[Stored records]

-=-=-

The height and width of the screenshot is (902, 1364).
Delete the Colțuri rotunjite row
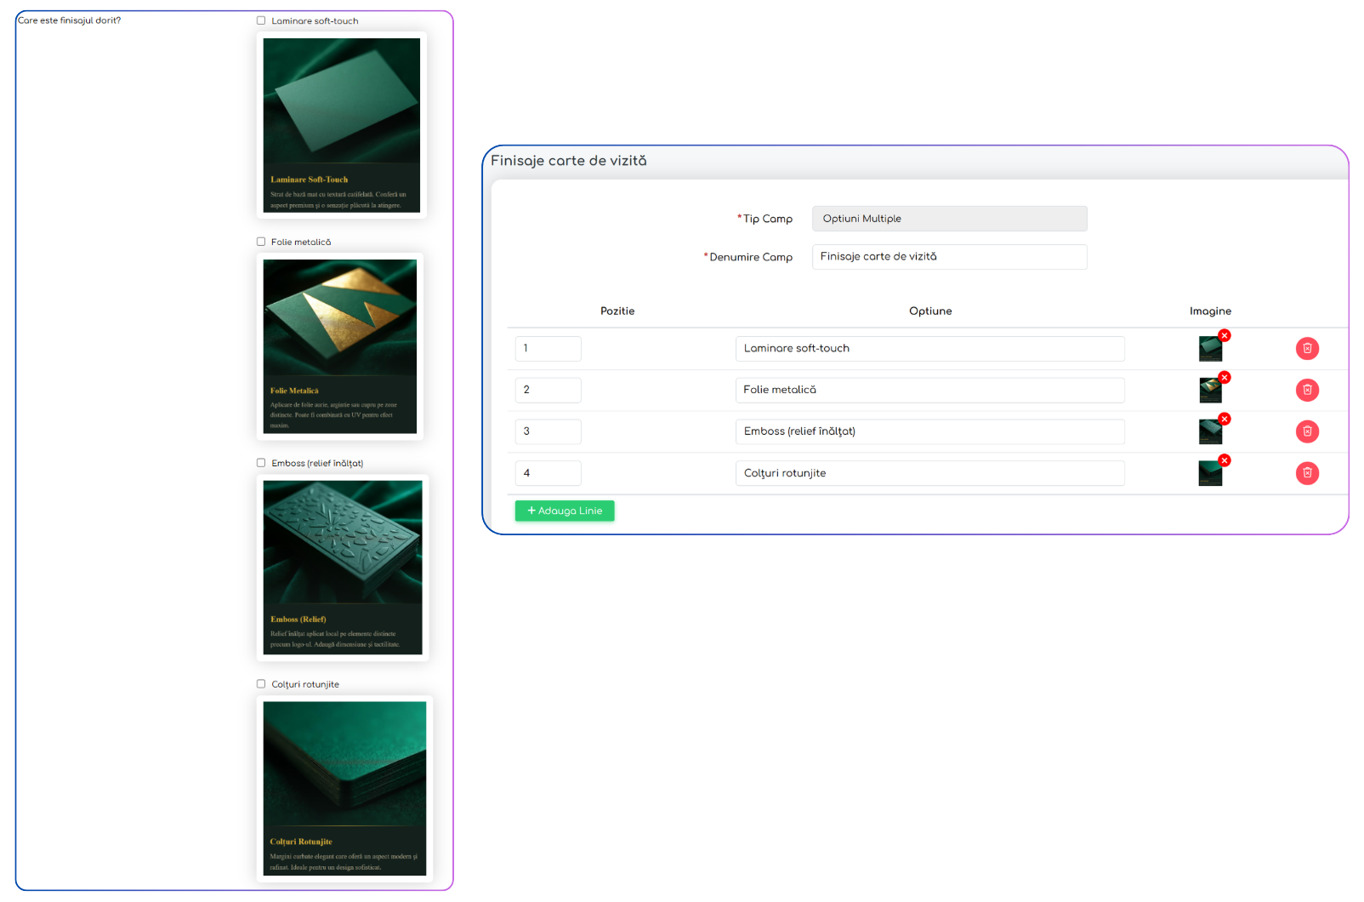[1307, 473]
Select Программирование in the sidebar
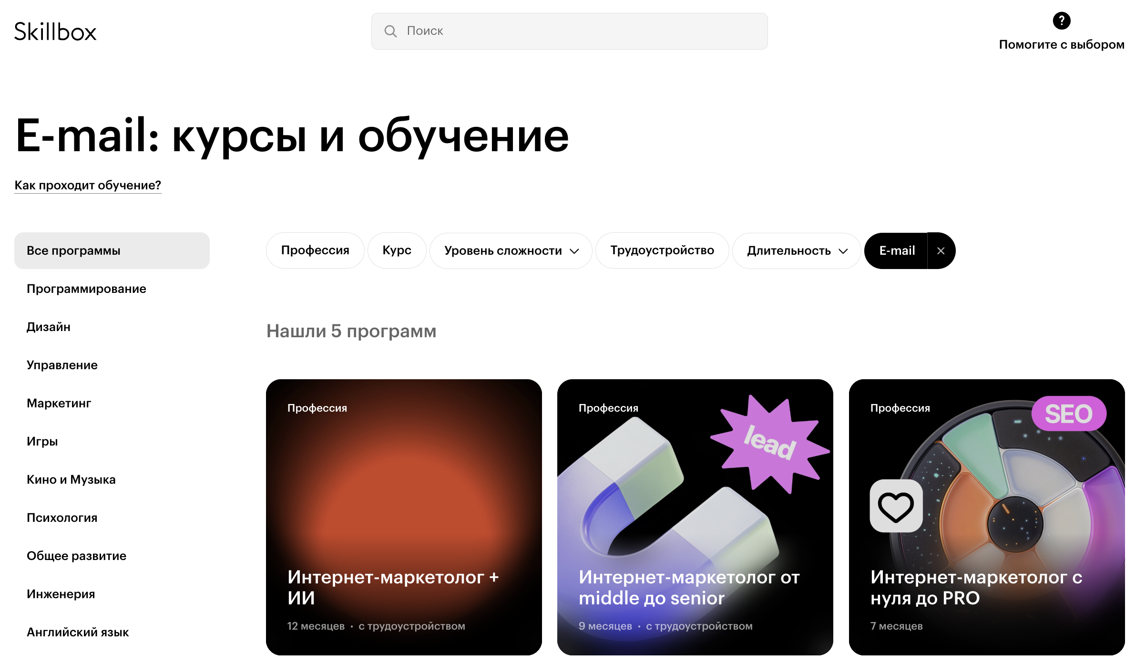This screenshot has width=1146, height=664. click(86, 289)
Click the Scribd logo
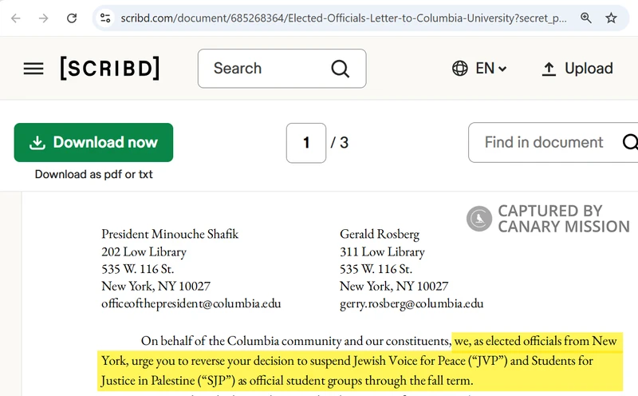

-=-=-

With the pictures excluded, the line containing "Delete the Colțuri rotunjite row" and every line after it through the end of the data above are to be transcribed exactly, and nothing more.

## [ANSWER BOX]
Delete the Colțuri rotunjite row
[1307, 473]
Select Программирование in the sidebar
This screenshot has width=1146, height=664. click(86, 289)
Click the Scribd logo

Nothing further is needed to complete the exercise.